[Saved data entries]
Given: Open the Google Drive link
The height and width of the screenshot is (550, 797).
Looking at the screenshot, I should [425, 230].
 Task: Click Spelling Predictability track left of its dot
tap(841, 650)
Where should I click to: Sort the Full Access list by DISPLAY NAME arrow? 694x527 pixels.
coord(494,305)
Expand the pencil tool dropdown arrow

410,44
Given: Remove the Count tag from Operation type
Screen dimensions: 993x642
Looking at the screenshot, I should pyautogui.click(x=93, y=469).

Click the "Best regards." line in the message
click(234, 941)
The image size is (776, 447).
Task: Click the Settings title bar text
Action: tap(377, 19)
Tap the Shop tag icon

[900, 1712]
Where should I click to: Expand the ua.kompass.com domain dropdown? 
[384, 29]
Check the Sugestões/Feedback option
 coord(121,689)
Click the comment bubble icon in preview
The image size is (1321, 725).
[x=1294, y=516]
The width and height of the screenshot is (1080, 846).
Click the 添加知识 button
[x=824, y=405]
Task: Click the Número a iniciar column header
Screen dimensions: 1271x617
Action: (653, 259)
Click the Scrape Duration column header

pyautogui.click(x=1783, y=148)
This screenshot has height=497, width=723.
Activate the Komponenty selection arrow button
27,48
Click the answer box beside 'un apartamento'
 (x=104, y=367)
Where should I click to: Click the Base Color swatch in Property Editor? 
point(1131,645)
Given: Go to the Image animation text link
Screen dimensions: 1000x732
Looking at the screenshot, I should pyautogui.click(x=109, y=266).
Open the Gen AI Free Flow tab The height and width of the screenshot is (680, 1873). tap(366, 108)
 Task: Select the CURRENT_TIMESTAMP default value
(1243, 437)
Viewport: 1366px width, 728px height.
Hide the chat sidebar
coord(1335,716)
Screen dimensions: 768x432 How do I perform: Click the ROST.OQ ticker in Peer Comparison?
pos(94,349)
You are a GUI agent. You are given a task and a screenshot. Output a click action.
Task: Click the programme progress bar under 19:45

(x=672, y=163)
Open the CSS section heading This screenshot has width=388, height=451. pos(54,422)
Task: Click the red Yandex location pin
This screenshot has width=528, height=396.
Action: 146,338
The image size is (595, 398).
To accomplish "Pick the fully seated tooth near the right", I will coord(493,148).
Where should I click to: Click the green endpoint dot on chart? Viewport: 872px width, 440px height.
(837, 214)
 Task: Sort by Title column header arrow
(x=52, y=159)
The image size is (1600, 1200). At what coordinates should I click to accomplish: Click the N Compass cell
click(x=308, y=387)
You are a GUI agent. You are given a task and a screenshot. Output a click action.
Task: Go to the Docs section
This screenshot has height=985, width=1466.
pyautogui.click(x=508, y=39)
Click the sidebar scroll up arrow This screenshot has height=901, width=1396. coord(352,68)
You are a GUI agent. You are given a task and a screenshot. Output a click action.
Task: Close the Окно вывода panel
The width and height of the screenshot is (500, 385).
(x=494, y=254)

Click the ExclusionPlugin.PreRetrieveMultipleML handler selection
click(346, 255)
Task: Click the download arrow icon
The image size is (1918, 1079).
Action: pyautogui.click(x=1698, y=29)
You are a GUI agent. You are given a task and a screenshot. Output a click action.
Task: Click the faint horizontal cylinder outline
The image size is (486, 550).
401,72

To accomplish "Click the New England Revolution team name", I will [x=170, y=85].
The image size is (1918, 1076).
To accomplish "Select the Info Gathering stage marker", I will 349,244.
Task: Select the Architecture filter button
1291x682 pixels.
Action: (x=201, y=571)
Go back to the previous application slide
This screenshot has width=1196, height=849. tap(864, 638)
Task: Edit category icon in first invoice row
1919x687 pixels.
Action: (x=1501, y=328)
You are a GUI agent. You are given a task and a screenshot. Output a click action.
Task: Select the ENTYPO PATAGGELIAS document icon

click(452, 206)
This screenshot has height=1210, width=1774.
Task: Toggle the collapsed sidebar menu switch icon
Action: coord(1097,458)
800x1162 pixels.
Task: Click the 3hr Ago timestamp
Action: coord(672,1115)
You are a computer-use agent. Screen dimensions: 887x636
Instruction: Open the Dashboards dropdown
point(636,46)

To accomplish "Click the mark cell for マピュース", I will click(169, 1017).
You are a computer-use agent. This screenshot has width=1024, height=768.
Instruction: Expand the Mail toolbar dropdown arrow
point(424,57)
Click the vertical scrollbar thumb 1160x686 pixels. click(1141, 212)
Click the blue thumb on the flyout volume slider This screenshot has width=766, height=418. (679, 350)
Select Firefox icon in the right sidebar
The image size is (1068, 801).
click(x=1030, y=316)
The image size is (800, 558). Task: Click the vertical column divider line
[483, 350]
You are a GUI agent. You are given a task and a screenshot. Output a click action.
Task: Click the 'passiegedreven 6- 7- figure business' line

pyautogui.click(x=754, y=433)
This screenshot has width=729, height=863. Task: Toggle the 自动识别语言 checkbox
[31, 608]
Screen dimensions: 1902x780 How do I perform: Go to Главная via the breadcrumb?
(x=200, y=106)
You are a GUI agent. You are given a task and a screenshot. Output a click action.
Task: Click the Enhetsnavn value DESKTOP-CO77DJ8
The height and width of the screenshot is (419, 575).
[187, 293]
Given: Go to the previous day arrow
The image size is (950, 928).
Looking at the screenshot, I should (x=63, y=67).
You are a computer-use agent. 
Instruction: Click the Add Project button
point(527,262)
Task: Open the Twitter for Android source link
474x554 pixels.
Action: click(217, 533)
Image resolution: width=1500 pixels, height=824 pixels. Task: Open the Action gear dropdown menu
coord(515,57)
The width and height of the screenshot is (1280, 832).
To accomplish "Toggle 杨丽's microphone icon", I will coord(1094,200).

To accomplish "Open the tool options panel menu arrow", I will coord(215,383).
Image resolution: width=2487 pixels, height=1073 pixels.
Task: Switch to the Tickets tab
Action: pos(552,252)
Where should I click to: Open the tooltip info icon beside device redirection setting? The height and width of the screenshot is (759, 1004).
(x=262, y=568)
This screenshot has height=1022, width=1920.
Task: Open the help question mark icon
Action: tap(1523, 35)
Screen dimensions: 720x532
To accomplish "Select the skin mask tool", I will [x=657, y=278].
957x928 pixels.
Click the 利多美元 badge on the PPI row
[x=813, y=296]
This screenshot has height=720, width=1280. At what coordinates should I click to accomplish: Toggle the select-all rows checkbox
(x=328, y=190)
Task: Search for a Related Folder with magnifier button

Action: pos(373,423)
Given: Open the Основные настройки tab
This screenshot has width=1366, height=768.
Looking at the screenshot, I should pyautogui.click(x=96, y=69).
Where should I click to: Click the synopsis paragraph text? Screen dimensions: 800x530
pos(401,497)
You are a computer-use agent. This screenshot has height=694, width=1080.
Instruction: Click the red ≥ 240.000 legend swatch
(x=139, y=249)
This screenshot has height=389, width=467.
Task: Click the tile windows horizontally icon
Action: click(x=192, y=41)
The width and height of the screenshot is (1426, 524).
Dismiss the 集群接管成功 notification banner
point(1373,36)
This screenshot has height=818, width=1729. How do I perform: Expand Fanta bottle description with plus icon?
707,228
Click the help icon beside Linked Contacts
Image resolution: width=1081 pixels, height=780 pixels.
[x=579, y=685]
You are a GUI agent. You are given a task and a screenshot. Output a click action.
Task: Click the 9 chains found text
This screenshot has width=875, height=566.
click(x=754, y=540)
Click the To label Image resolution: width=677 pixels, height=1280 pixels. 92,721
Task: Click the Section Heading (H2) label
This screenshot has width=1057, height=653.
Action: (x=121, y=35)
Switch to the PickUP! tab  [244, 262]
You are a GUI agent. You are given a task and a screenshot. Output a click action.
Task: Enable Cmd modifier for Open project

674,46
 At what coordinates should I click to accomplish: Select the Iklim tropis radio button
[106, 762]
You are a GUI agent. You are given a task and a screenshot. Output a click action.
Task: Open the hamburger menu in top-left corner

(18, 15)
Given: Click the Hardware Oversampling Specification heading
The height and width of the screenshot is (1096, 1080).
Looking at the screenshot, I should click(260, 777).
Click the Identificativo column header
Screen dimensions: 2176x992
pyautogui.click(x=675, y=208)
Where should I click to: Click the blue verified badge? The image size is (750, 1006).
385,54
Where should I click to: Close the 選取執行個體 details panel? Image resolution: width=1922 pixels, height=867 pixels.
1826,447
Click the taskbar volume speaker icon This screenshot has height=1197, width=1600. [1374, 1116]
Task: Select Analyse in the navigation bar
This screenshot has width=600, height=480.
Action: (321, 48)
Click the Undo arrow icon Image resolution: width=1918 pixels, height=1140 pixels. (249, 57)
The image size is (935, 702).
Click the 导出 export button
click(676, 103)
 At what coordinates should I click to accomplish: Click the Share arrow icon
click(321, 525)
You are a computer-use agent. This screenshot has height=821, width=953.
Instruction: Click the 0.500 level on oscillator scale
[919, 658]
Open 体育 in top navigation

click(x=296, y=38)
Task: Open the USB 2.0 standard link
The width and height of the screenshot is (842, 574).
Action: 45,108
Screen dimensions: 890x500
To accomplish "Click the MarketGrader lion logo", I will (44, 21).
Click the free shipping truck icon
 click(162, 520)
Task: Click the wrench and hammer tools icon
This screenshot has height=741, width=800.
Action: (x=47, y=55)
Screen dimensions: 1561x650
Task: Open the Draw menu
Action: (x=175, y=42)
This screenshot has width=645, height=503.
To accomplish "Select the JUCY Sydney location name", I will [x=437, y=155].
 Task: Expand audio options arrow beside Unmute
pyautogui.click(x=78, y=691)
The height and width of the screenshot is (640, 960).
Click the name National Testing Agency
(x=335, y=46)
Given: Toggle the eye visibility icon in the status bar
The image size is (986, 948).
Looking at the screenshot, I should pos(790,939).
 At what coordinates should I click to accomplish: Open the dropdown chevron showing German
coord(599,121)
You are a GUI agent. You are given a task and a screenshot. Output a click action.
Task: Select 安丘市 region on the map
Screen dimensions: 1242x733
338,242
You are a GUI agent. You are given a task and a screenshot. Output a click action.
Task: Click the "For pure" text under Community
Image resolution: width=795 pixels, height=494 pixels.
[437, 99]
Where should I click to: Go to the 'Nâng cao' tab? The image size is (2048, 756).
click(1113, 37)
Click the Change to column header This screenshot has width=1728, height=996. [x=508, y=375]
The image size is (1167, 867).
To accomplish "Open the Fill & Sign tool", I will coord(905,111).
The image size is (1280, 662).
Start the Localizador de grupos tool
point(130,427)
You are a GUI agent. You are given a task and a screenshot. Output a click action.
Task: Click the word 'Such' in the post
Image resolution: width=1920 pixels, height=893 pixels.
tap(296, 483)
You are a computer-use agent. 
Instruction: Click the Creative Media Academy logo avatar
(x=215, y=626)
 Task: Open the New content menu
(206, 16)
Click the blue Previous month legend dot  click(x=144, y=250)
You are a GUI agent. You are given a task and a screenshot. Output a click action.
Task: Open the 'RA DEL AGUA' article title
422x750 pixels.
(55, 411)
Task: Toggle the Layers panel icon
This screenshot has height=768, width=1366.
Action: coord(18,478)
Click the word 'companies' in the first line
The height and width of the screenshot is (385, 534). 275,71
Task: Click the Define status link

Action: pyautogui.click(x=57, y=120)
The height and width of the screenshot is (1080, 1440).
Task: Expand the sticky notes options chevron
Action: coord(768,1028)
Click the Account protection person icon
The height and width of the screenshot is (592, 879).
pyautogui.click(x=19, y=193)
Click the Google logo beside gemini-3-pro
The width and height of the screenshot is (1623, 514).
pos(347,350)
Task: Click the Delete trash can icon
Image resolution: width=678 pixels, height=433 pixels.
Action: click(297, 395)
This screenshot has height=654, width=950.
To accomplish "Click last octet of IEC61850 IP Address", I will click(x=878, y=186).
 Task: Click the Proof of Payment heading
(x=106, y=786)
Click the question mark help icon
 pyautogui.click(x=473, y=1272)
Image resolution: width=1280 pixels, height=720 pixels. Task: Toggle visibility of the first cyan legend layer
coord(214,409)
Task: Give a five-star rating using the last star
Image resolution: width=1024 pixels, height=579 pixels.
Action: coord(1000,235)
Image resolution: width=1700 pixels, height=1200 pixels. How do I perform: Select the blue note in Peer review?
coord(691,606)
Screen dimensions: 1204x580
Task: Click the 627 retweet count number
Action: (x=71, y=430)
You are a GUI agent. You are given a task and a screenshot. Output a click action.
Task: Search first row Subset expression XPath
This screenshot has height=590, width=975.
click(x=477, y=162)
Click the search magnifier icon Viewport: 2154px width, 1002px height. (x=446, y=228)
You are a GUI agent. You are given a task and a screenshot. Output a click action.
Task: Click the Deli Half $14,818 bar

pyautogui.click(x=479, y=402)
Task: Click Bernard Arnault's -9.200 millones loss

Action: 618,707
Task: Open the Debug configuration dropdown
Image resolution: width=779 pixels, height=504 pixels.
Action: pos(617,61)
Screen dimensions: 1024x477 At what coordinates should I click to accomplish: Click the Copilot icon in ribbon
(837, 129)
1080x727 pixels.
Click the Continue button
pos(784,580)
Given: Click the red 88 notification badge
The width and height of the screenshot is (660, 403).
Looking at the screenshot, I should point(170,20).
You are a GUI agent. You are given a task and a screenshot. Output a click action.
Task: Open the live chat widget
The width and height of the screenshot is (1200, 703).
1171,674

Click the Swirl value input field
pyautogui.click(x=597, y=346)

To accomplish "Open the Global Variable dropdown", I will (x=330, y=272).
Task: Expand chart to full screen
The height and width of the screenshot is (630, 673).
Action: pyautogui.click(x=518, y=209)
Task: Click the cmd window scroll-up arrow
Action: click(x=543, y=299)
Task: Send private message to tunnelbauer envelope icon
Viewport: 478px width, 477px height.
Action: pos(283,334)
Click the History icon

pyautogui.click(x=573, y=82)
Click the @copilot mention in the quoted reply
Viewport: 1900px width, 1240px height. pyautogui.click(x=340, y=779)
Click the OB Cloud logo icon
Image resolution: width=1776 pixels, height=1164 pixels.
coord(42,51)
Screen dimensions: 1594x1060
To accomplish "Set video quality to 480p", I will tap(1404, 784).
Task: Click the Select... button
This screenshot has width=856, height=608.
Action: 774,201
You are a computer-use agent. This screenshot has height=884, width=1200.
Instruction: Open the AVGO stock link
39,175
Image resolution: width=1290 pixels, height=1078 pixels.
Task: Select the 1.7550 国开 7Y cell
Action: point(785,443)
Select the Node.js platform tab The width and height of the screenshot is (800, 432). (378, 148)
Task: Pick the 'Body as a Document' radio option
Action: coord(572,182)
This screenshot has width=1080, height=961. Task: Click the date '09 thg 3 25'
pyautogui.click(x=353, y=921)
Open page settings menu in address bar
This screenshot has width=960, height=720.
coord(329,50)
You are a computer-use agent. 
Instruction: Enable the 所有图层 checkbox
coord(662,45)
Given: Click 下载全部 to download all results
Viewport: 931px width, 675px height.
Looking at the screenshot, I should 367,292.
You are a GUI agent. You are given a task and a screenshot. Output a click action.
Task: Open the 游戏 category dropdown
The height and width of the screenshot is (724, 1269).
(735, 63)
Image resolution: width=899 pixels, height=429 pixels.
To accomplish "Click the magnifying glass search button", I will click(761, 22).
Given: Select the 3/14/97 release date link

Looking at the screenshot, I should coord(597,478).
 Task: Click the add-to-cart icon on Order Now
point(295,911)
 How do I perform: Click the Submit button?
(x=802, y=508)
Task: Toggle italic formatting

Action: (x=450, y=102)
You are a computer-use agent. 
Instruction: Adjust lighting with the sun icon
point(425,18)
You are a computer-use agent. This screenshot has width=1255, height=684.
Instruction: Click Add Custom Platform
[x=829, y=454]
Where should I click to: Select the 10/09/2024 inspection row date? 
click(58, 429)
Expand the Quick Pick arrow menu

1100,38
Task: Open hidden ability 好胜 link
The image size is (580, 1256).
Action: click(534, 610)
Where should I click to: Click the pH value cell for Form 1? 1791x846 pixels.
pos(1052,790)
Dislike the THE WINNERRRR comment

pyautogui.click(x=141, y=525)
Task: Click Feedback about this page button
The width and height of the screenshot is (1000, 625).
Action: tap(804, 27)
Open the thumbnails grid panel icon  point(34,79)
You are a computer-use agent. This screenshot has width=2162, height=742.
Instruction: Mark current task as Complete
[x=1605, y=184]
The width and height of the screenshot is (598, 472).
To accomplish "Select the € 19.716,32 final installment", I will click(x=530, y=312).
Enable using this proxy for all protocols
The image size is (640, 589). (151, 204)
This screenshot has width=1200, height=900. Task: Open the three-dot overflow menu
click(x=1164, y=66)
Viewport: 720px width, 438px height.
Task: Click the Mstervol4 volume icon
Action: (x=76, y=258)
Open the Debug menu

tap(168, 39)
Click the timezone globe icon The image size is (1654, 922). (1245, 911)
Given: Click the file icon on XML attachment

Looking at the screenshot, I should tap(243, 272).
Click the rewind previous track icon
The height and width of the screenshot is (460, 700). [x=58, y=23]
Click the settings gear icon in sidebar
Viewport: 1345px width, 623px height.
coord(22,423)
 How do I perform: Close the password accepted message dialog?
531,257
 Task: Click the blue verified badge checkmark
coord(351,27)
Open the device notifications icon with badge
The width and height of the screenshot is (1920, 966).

## Task
Copy out only the lines above from the one with "This screenshot has height=720, width=1280." to the one with "Switch to the PickUP!", inclusive, exactly as they stand.

## Response to this task
This screenshot has height=720, width=1280. At what coordinates should I click to accomplish: Toggle the select-all rows checkbox
(x=328, y=190)
Task: Search for a Related Folder with magnifier button

Action: pos(373,423)
Given: Open the Основные настройки tab
This screenshot has width=1366, height=768.
Looking at the screenshot, I should pyautogui.click(x=96, y=69).
Where should I click to: Click the synopsis paragraph text? Screen dimensions: 800x530
pos(401,497)
You are a computer-use agent. This screenshot has height=694, width=1080.
Instruction: Click the red ≥ 240.000 legend swatch
(x=139, y=249)
This screenshot has height=389, width=467.
Task: Click the tile windows horizontally icon
Action: click(x=192, y=41)
The width and height of the screenshot is (1426, 524).
Dismiss the 集群接管成功 notification banner
point(1373,36)
This screenshot has height=818, width=1729. How do I perform: Expand Fanta bottle description with plus icon?
707,228
Click the help icon beside Linked Contacts
Image resolution: width=1081 pixels, height=780 pixels.
[x=579, y=685]
You are a GUI agent. You are given a task and a screenshot. Output a click action.
Task: Click the 9 chains found text
This screenshot has width=875, height=566.
click(x=754, y=540)
Click the To label Image resolution: width=677 pixels, height=1280 pixels. 92,721
Task: Click the Section Heading (H2) label
This screenshot has width=1057, height=653.
Action: (x=121, y=35)
Switch to the PickUP! tab  [244, 262]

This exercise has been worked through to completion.